Task details> Lay out everything from the line containing "638x596 pixels." down to the line containing "Click the Search countries field" as a JSON list of strings, one string per line, leaving out any blank lines.

Records for processing>
○ ○ ○ ○
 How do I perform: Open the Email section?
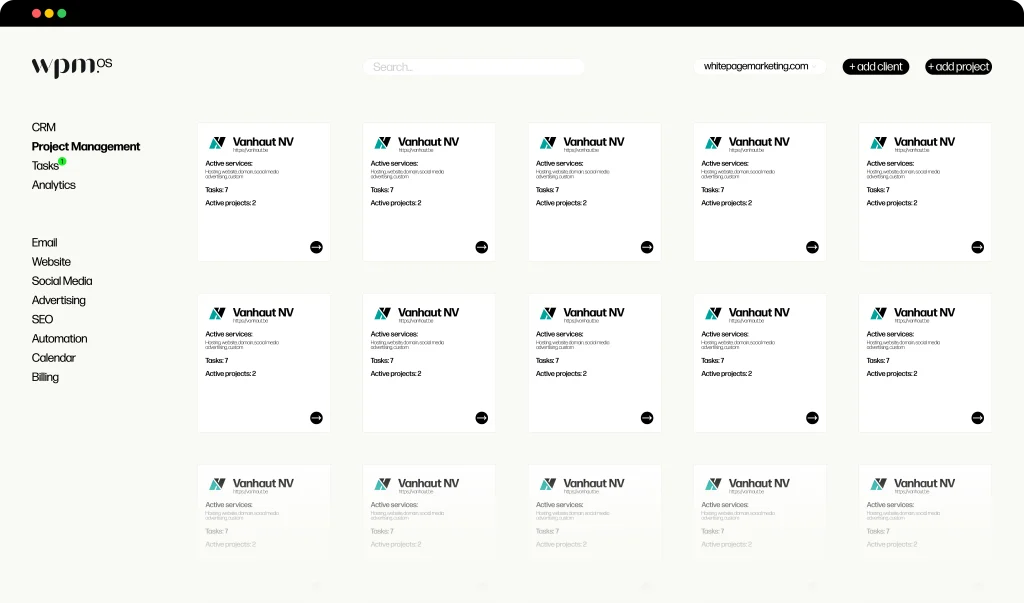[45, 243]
○ ○ ○ ○
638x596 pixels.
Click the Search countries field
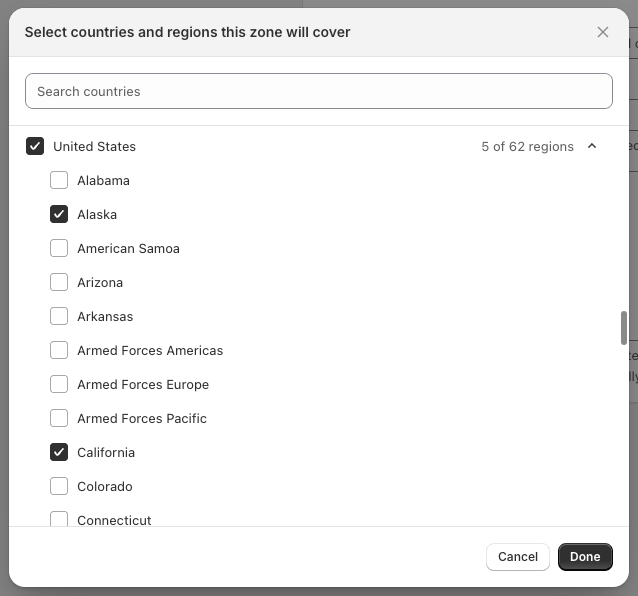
○ ○ ○ ○
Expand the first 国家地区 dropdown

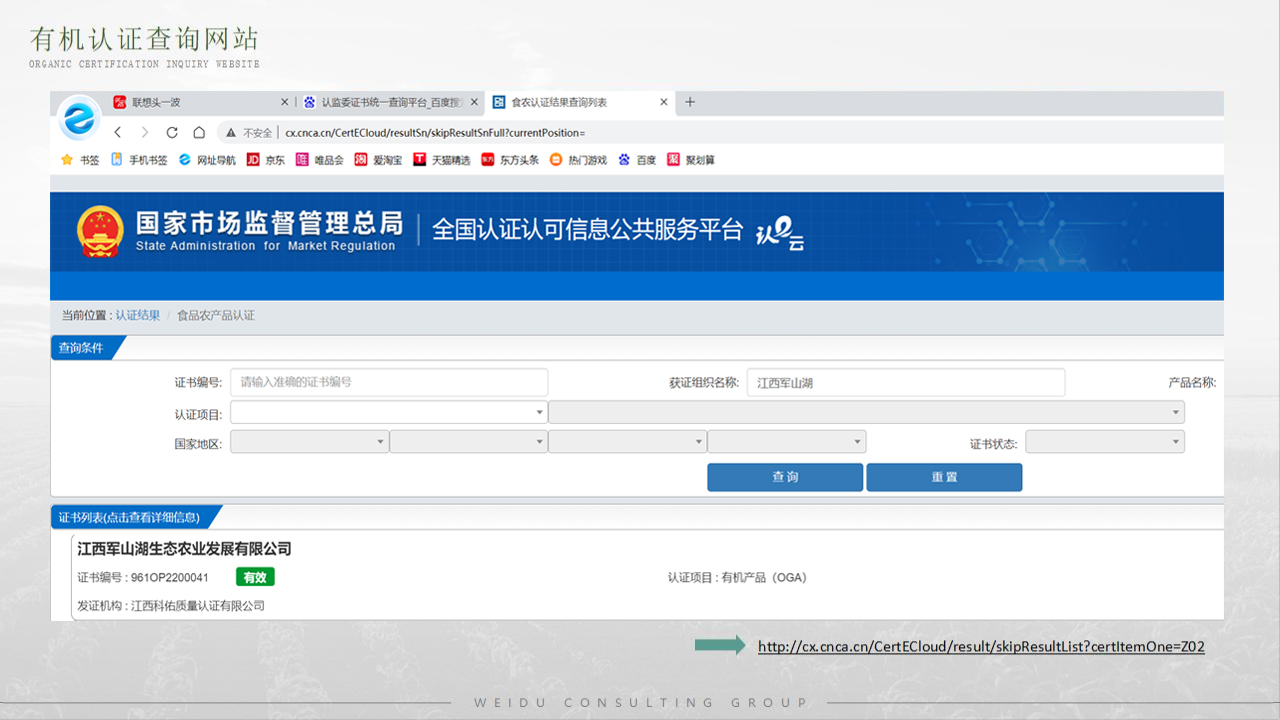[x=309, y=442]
○ ○ ○ ○
Complete response>
[
  "638x596 pixels.",
  "Click the Search countries field"
]